Dr. Sarosiek, what is immunotherapy? Could you define that and also, how does it work to treat Waldenstrom’s? 

Dr. Sarosiek:

So, immunotherapy includes many different types of medications. But these are all medications that either use the patient’s immune system or use something from the immune system, like an antibody to help fight off a cancer. And this plays a huge role currently and I think it will continue to in the future. So, probably the most common immunotherapy that patients are familiar with, with Waldenstrom’s now is rituximab (Rituxan). So, that’s a monoclonal antibody.  

And that’s used in many combinations in Waldenstrom’s and is a very important therapy currently. And that antibody is essentially just goes into where the cancer cells are located and attacks that type of cell.  

But the other immunotherapies that are up and coming – which I think are important for patients to know about – one is CAR-T cell therapy. So, a lot of patients ask me about that. and that’s essentially, a T cell is part of the immune system that every patient has. And what CAR T-cell therapies do is patients can collect from their bloodstream – the physicians can collect T cells and then they modify those T-cells in a way so that they’ll recognized the cancer and attack the cancer.  

And so then, those T cells are given back to the patient and then that T  cell can go and work with the patient’s immune system to destroy the cancer. And that’s been very successful in a lot of other cancers and is being used in Waldenstrom’s now. And I think we’re going to be learning a lot about that and it’s going to be an important part of the future with immunotherapy involved in Waldenstrom’s. Another therapy similar is something called BiTE therapies. So, Bispecific T-cell engagers.  

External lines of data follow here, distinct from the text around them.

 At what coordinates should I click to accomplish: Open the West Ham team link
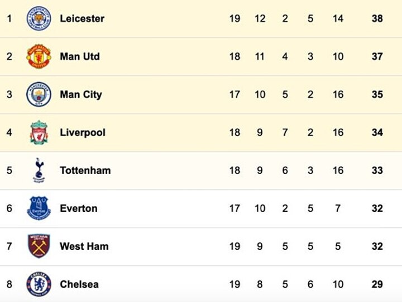[x=84, y=247]
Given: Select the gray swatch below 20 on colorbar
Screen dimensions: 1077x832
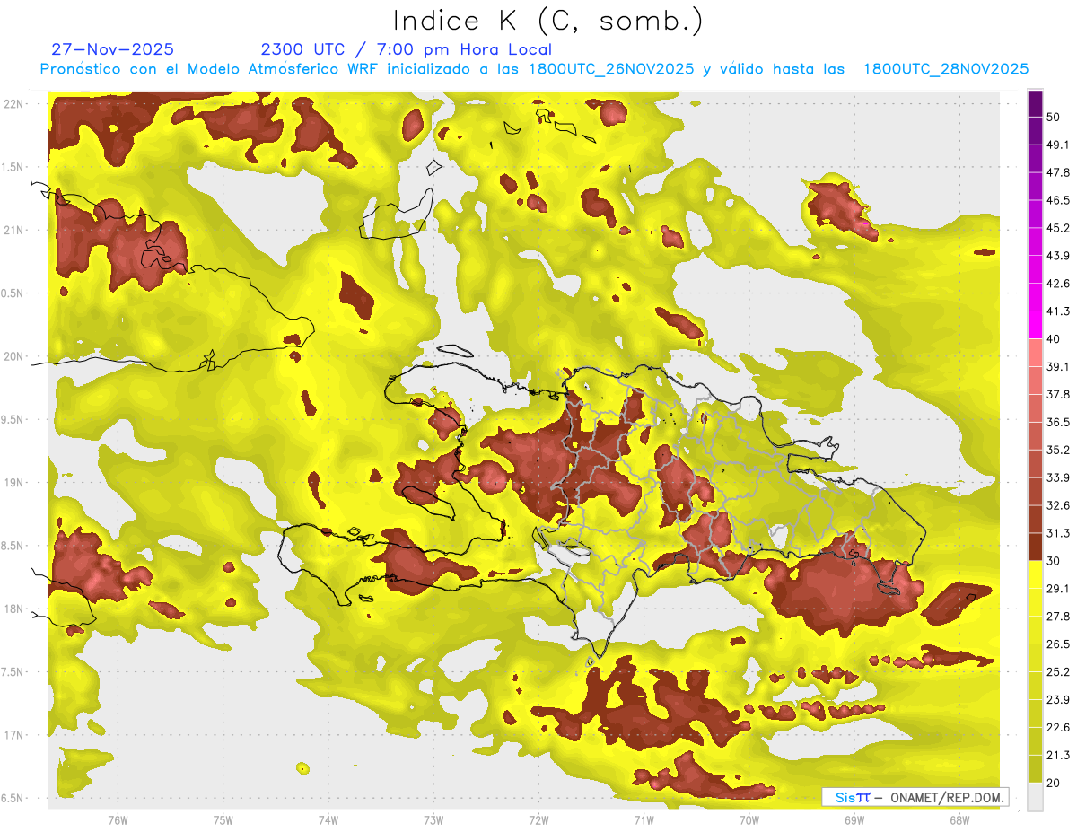Looking at the screenshot, I should [1035, 797].
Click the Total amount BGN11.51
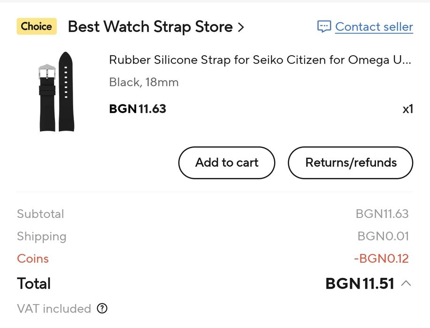Screen dimensions: 430x328 (x=360, y=283)
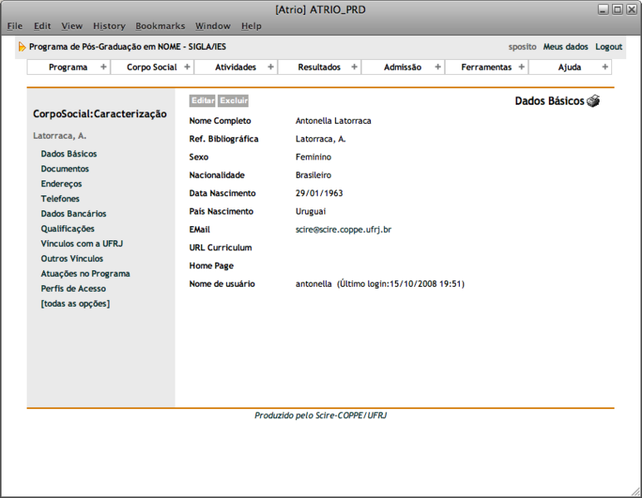Select Documentos in the sidebar
The image size is (642, 498).
point(65,169)
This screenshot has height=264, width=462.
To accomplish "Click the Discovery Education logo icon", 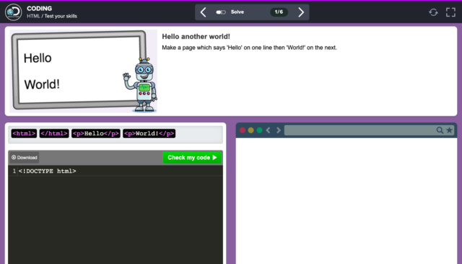I will tap(13, 12).
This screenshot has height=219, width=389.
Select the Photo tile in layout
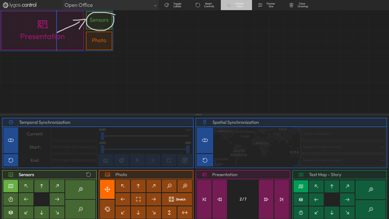[x=99, y=41]
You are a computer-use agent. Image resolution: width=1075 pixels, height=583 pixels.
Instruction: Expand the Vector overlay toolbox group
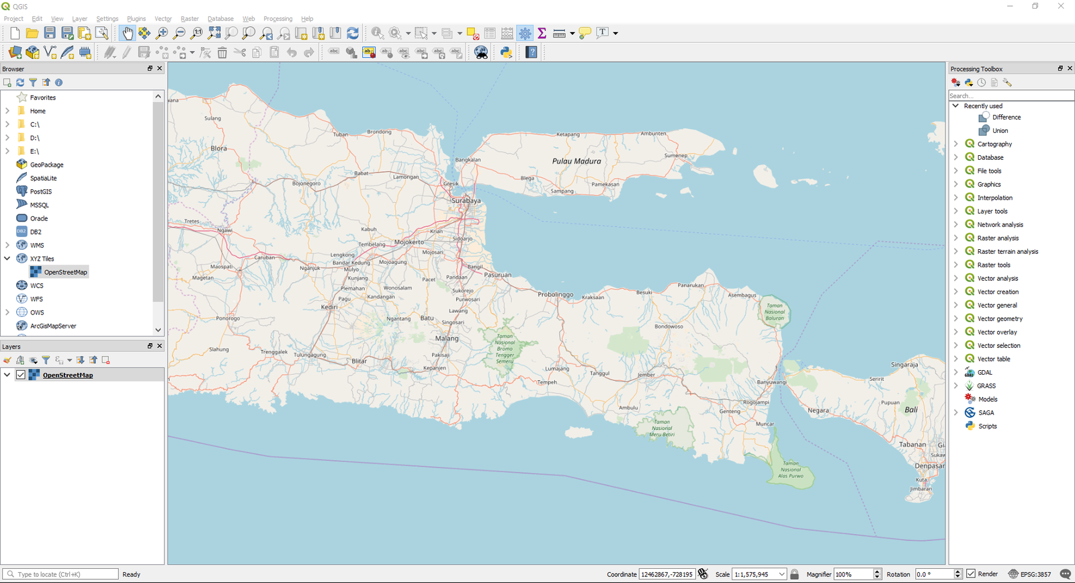coord(955,332)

So, that’s essentially two antibodies together. One antibody kind of pulls in the cancer cell and one antibody pulls in the immune system. So, when that treatment is given to patients it kind of brings the immune system close to the cancer cells. So, your own immune system can help fight off the cancer. So, those are just kind of two of the newer immunotherapies that are up and coming that I think will play an important role in the future in this disease. 

Katherine:

Who is this treatment right for? 

Dr. Sarosiek:

Immunotherapies in general currently we’re using them – currently immunotherapies are being used in patients who have had a relapsed disease. So, they have already had current available therapies, like BTK inhibitors or rituximab. And there are clinical trials that can use CAR-T cell therapy. And there are up and coming trials with BITE therapy. So, right now it’s being used in their relapse setting. But as we learn more about it, it’s possible those we moved earlier on to patients who are earlier in their disease course. 

Katherine:

What kind of side effects should patients be aware of? 

Dr. Sarosiek:

So, the side effects can vary depending on what the therapy is. So, patients who are getting rituximab, the currently available immunotherapy, patients can have infusion reactions. So, as your body is kind of getting used to that monoclonal antibody coming in, you can have a reaction. And in that case, we have to stop the infusion, wait for the side effects to settle down, and then restart.  

Katherine:

What type of side effects would they be? 

Dr. Sarosiek:

So, side effects from rituximab infusions can really vary. In some patients it can be similar to an allergic reaction. So, let’s say itchy throat or a rash or hives. Sometimes it can be pain in the chest or the back or trouble breathing. So, they can really vary. But most of the time, those can – when the infusion is stopped, we can give patients medications like Benadryl or Tylenol to help with symptoms. And then we can restart the Rituximab at a lower rate. And that lower rate allows the patient’s body to kind of get used to the medication and continue on the treatment. So that’s generally the things we watch for with Rituximab.